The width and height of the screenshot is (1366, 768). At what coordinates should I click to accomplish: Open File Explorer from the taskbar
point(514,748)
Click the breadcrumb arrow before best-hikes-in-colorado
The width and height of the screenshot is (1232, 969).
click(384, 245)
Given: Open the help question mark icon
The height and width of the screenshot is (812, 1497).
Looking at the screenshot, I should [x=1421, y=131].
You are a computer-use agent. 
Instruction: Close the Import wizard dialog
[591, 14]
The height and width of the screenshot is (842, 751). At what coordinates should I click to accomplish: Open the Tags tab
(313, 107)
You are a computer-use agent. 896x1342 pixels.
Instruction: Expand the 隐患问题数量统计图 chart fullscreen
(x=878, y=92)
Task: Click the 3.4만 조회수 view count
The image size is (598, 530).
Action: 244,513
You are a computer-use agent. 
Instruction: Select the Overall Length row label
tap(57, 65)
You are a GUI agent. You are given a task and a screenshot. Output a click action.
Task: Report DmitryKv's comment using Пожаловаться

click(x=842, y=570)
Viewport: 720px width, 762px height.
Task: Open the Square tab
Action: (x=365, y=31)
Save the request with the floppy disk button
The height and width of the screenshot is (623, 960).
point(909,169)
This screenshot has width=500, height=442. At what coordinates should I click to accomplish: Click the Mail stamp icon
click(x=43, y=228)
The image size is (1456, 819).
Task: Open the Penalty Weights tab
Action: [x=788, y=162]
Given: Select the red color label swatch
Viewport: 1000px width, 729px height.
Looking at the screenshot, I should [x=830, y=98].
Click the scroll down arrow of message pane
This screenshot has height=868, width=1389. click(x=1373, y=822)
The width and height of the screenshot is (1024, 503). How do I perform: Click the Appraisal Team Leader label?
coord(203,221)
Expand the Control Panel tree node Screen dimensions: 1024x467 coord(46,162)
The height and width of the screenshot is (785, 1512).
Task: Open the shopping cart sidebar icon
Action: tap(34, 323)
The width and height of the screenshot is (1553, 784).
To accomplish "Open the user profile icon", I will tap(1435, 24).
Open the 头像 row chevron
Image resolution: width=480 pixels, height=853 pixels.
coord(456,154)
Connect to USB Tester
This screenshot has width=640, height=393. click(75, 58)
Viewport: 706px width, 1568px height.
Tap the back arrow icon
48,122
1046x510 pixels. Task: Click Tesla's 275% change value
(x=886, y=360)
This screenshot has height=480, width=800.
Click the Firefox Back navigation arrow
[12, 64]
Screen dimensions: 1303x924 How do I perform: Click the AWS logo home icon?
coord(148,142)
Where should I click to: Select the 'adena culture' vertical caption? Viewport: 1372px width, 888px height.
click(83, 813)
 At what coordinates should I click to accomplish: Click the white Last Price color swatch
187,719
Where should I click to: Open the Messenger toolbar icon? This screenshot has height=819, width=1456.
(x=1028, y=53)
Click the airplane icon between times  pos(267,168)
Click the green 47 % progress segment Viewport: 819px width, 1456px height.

====

--- Required work ---
Reproduce the records verbatim from the line with "Given: Open the help question mark icon" to the line with "tap(57, 65)", including both of those lines.

--- Full response ---
Given: Open the help question mark icon
The height and width of the screenshot is (812, 1497).
Looking at the screenshot, I should [x=1421, y=131].
You are a computer-use agent. 
Instruction: Close the Import wizard dialog
[591, 14]
The height and width of the screenshot is (842, 751). At what coordinates should I click to accomplish: Open the Tags tab
(313, 107)
You are a computer-use agent. 896x1342 pixels.
Instruction: Expand the 隐患问题数量统计图 chart fullscreen
(x=878, y=92)
Task: Click the 3.4만 조회수 view count
The image size is (598, 530).
Action: 244,513
You are a computer-use agent. 
Instruction: Select the Overall Length row label
tap(57, 65)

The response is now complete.